La mobilité quotidienne enfin prioritaire face aux grands projets d’infrastructures

« Rupture », c’est en substance le message que souhaitait faire passer la ministre des transports Elisabeth Borne alors qu’elle recevait le 1er février le rapport du Conseil d’Orientation des infrastructures (COI).

Le titre du rapport « Mobilités du quotidien : répondre aux urgences et préparer l’avenir » donne le ton. C’est bien là les déplacements courants des citoyens qui doivent être priorisés, constituant en cela une « rupture nette avec des décennies où la politique des transports s’est trop souvent résumée à une seule politique de grandes infrastructures » comme l’affirme la ministre. En effet, la question de la mobilité quotidienne a semblé quelque peu laissée à l’arrière-plan au profit de projets d’infrastructures s’apparentant parfois à des « dérives » selon la Ministre. Mais au-delà de cette préoccupation accrue pour les trajets quotidiens de nos concitoyens, le rapport articule également transition énergétique et maîtrise de la dépense publique.

La mobilité quotidienne se voit en effet replacée au centre de la stratégie nationale pour le transport et ses infrastructures. 20 ans après les schémas de services collectifs de la loi Voynet, il était temps. Pour guérir le « parent pauvre des politiques publiques », les co-auteurs donnent une attention toute particulière à la réalisation d’investissement substantiels concernant les nœuds ferroviaires. Ceux-ci requièrent à leurs yeux un entretien et une modernisation plus importante au regard des conséquences d’un sous-investissement chronique. D’où une congestion accrue, des retards qui s’accumulent et des équipements dont l’entretien est de plus en plus coûteux. Outre les nœuds ferroviaires, les dessertes routières des territoires les plus enclavés appellent également à une amélioration et des « investissements […] incontournables et indispensables », aux dires de la ministre.

En parallèle à cette évolution, la COI appelle à un regard plus réaliste sur les projets d’infrastructures de grande ampleur (lignes à grande vitesse, autoroutes, projet de tunnel). Si les 3 scénarios proposés sont variables dans leurs effets sur les délais, le scénario le plus contraint financièrement allant jusqu’à 2037, ils se rejoignent sur la nécessité de mener davantage de « contre-expertises » et de mieux hiérarchiser les projets dans la durée.

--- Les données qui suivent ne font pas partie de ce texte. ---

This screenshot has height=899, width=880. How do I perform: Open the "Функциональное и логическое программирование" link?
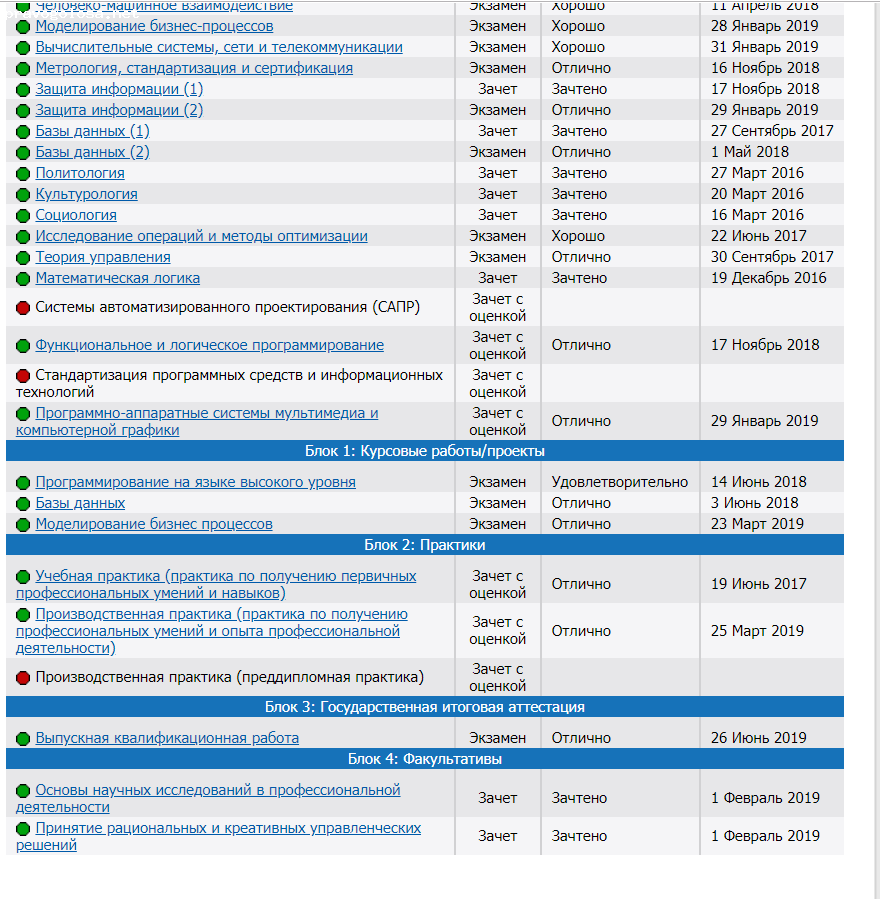click(x=210, y=344)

A cet effet, si le conseil accorde de l’importance à la réalisation de la ligne ferroviaire Dijon-Modane vers le tunnel Lyon-Turin, il se montre beaucoup plus réservée sur le prolongement de la ligne Rhin-Rhône, reporté au-delà de 2038.

Par ailleurs, la problématique de la transition énergétique est d’emblée abordée par le rapport en des termes qui ne laissent place à aucune ambiguïté : « La transition écologique et la réduction des émissions de gaz à effet de serre n’est pas une option. Elle impose de repenser la mobilité et la hiérarchie des priorités d’investissements ». Plusieurs recommandations sont ainsi formulées notamment en matière d’innovation. Si des crédits d’accompagnement pour les investissements sont dirigés notamment aux véhicules routiers (véhicules électriques par exemple), ceux-ci s’appliquent également aux expérimentations dans le secteur ferroviaire (hydrogène, gaz).

Enfin, il faut saluer l’effort fait par le Conseil dans ses propositions pour maîtriser la dépense publique et s’assurer dans le même temps que le fardeau financier pesant sur les collectivités territoriales soit contrebalancé par un engagement plus important de l’Etat. Le rapport Duron (du nom du président du Conseil Phillipe Duron) recommande ainsi un co-financement à parité et un redéploiement par l’Etat d’une plus grande part de la TICPE (taxe intérieure de consommation sur les produits énergétiques) vers les dépenses mobilité. Si le rapport ne constitue qu’une base de travail pour le gouvernement, qui sera amené à adresser sa copie finale en avril, il constitue un réel engagement en faveur d’une remise à plat des politiques de mobilités et une meilleure prise en compte des deux objectifs-clés que sont le respect de l’environnement et la priorité accordée à la mobilité quotidienne.